La seconde fois sera-t-elle la bonne ? Les coopératives agricoles Maïsadour (4 300 salariés, 1,38 Md€ de CA) et Euralis (5 300 salariés, 1,57 Md€ de CA), respectivement landaise et béarnaise, ont confirmé le 27 mars un projet de fusion "en vue de créer un nouvel acteur coopératif référent du Sud-Ouest".
Décrivant un contexte soumis à "de profondes mutations, une concurrence intense, des crises à répétition et un enjeu crucial de valorisation du travail et des productions des agriculteurs", les deux acteurs, qui ont rencontré des difficultés au cours du dernier exercice, évoquent un "principe d’égalité".
"Les conseils d’administration, notamment, auraient vocation à fusionner en garantissant une représentation équilibrée des deux coopératives actuelles, ainsi que de toutes les productions et de tous les territoires où les deux groupes sont aujourd’hui présents", indiquent-ils.
Un précédent projet avorté
Un précédent projet de création d’une nouvelle entité dédiée à la production, la transformation et la commercialisation des produits des filières canard à foie gras, poissons fumés et boutiques de vente directe, où le même schéma était envisagé, n’avait finalement pas abouti. L’Autorité de la concurrence, qui avait examiné le projet, avait émis des doutes à son sujet en 2022, craignant une distorsion de concurrence, une augmentation des tarifs et une baisse de qualité et de diversité des produits.
Conditions suspensives
Maïsadour et Euralis, qui avaient renoncé à l’ancien projet de longue date en août 2023, rappellent que la concrétisation du nouveau plan de fusion - dont on ignore encore les conséquences qu’il pourrait avoir sur les effectifs des deux coopératives - reste elle aussi conditionnée à l’autorisation des autorités de la concurrence.
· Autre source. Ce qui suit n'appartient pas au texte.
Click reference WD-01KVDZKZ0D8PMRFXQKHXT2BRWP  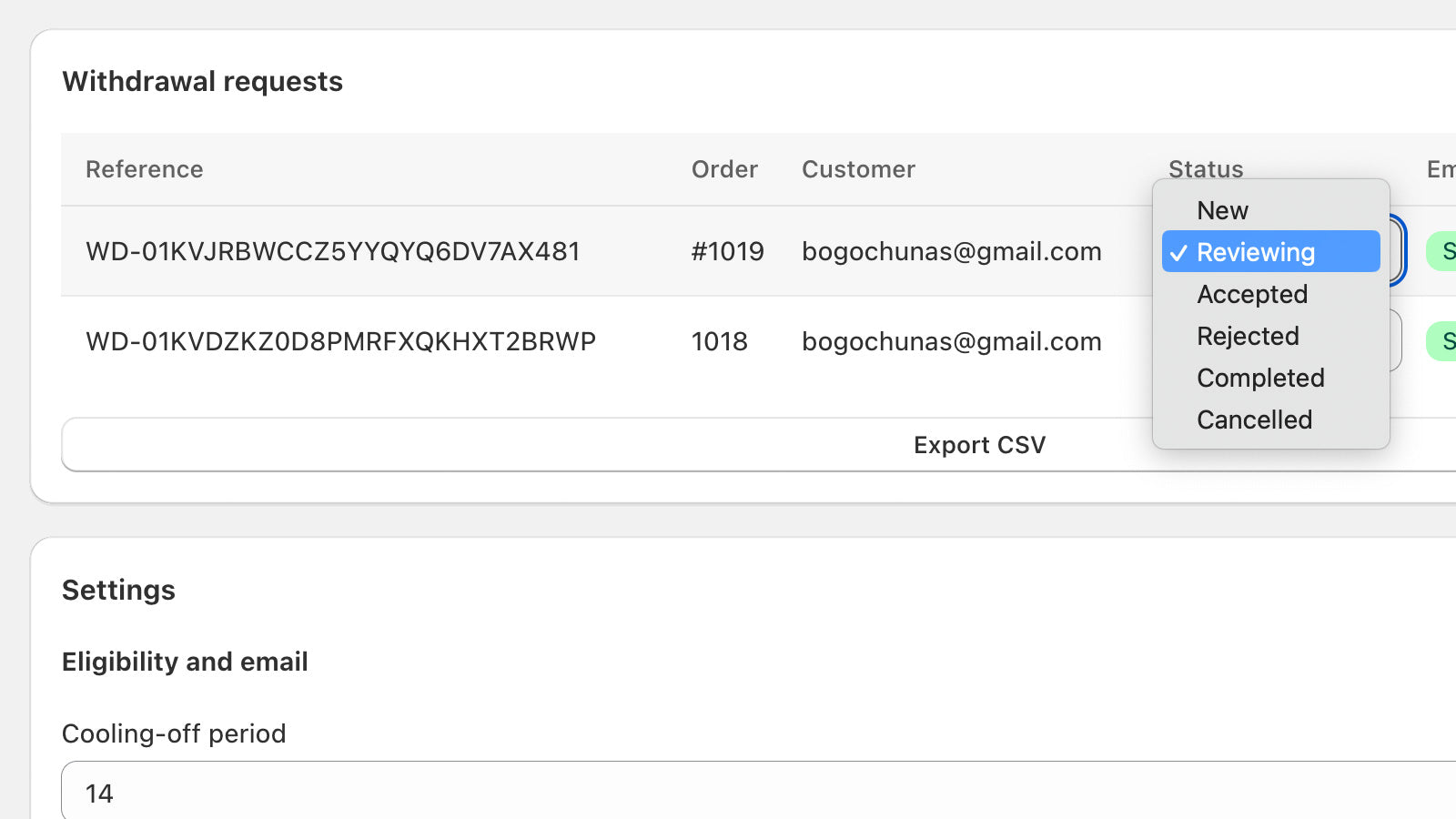pyautogui.click(x=340, y=341)
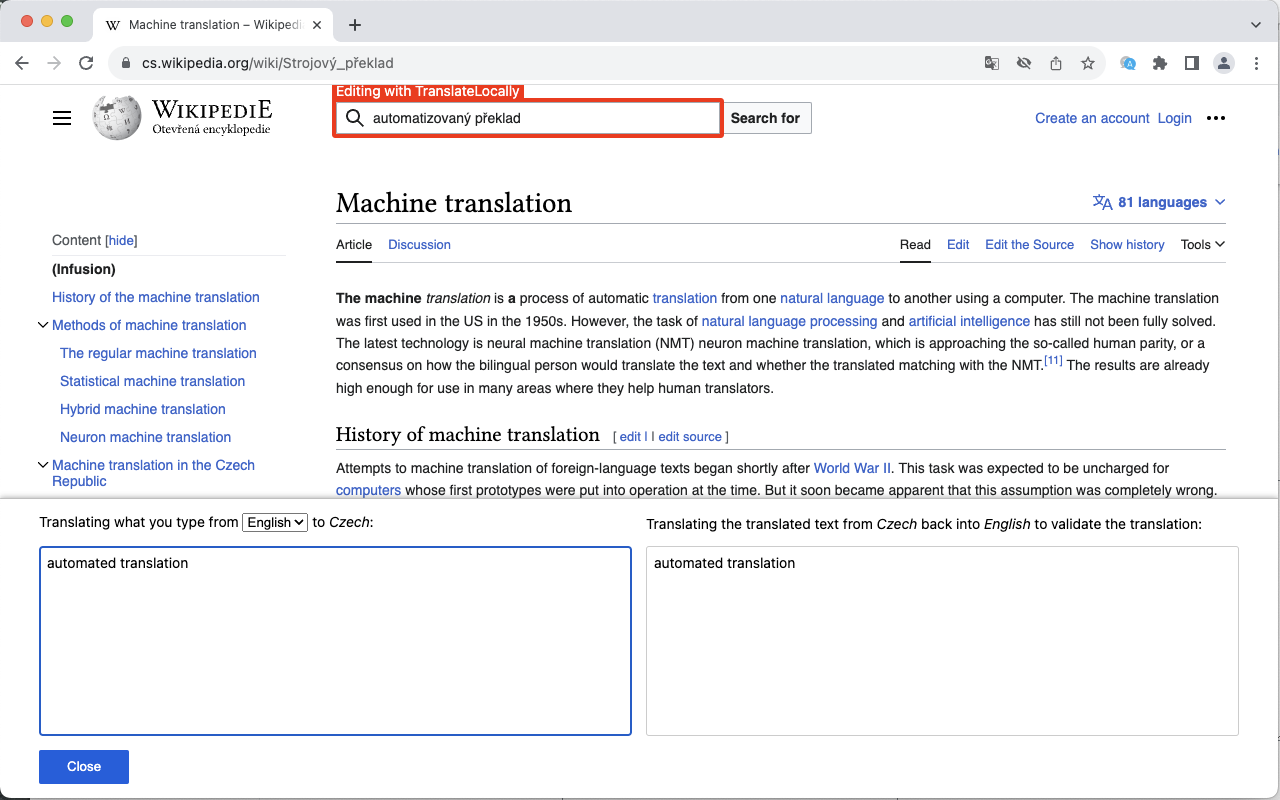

Le plan de financement du projet sera lui aussi essentiel, tout comme l’avis des représentants du personnel et l’approbation des deux assemblées générales.
"Aucun processus d’intégration ni aucun changement d’organisation associé à ce projet n’interviendraient avant le terme de toutes ces étapes, au plus tôt en 2026", terminent-elles, affirmant poursuivre "le déploiement de leurs plans stratégique respectifs".